Risk Sensitive Foraging Theory (RSF), makes predictions about which one of possible options should be chosen, given ones relative state to a goal. From this theory we developed a simple model to estimate - given ones current experience - which of the two possible option has the higher likelyhood to reach the goal if one was to pick it for the rest of the game. Let’s call choosing this option a rational decision.
Our hypothesis was that in the goal condition the high variance option is chosen more often if, according to our RSF model, it was rational to do so. To test this we again used a logistic mixed effects model, with the RSF model prediction as fixed effect and the game number and participant as random effects.

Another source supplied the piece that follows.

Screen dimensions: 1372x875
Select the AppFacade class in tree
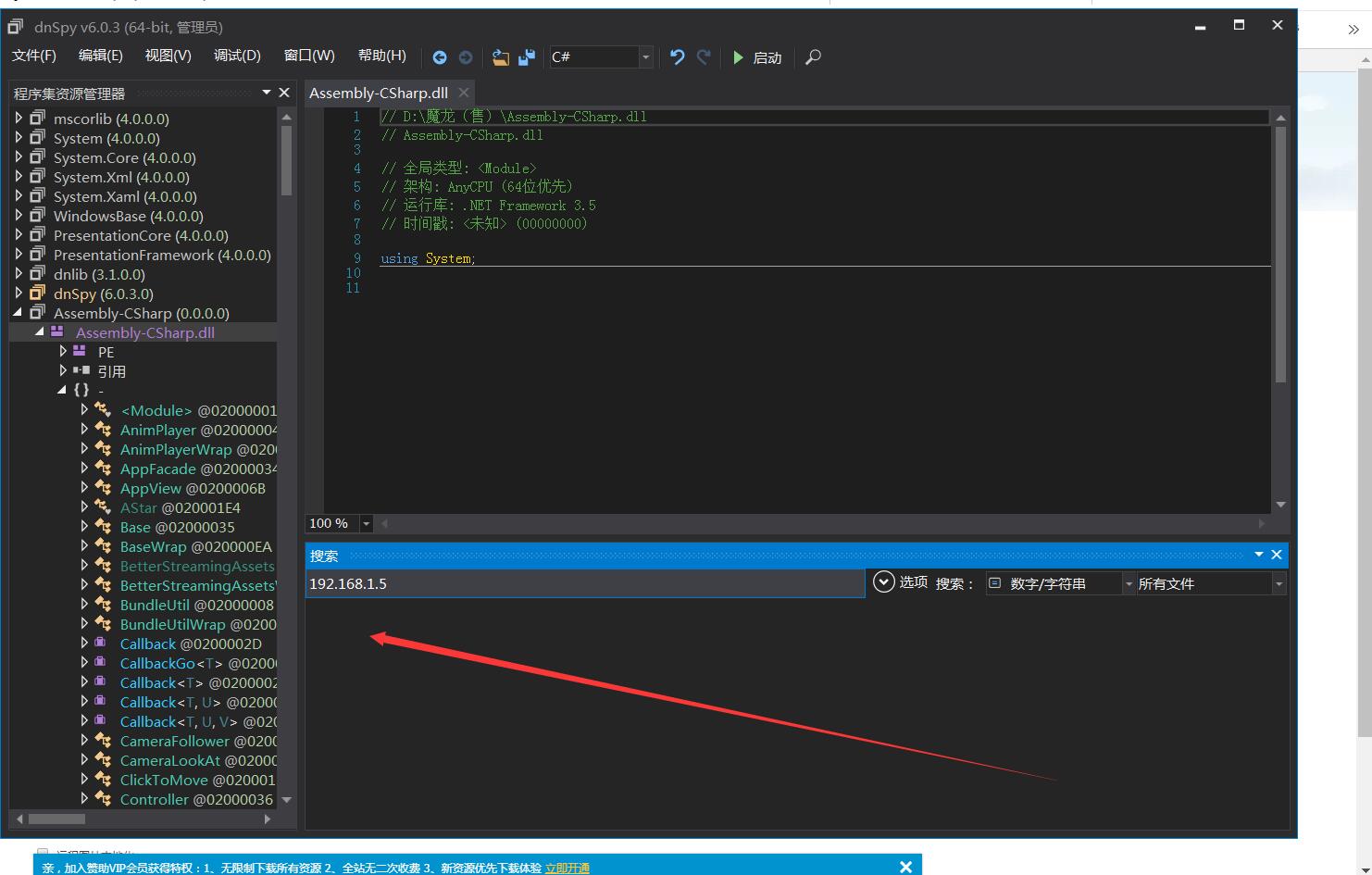point(157,469)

## With a logistic mixed effects model, check whether, in the goal condition,
# the high variance option is chosen more often when it is rational to do
# so according to RSF.
m.chv <- lme4::glmer(high.var.chosen ~ choose.highvar.subj + (1|game) + (1|id),
data = subset(df.trial, goal.condition == "Goal" & game > 1), family = binomial)
summary(m.chv)
## Generalized linear mixed model fit by maximum likelihood (Laplace
## Approximation) [glmerMod]
## Family: binomial ( logit )
## Formula: high.var.chosen ~ choose.highvar.subj + (1 | game) + (1 | id)
## Data: subset(df.trial, goal.condition == "Goal" & game > 1)
##
## AIC BIC logLik deviance df.resid
## 58450.8 58485.9 -29221.4 58442.8 47246
##
## Scaled residuals:
## Min 1Q Median 3Q Max
## -2.1716 -0.7703 -0.5118 0.9512 3.3973
##
## Random effects:
## Groups Name Variance Std.Dev.
## id (Intercept) 0.348463 0.59031
## game (Intercept) 0.004977 0.07055
## Number of obs: 47250, groups: id, 189; game, 10
##
## Fixed effects:
## Estimate Std. Error z value Pr(>|z|)
## (Intercept) -0.88170 0.05059 -17.43 <2e-16 ***
## choose.highvar.subj 0.87753 0.02066 42.48 <2e-16 ***
## ---
## Signif. codes: 0 '***' 0.001 '**' 0.01 '*' 0.05 '.' 0.1 ' ' 1
##
## Correlation of Fixed Effects:
## (Intr)
## chs.hghvr.s -0.211
confint.merMod(m.chv, method = "Wald", parallel = "multicore")
## 2.5 % 97.5 %
## .sig01 NA NA
## .sig02 NA NA
## (Intercept) -0.9808541 -0.7825458
## choose.highvar.subj 0.8370480 0.9180195
In the goal condition, choosing the high variance option was more likely when it was rational to do so according to our RSF model (\(OR\) = 2.4, \(z = 42.48\), \(p < .001\)). Since our simulations showed that there was also a (much smaller) effect in the no goal condition - given that one assumes a hypothetical goal of 100 - we also calculated the same mixed effects model for the no goal condition, with the hypothesis of a much smaller effect.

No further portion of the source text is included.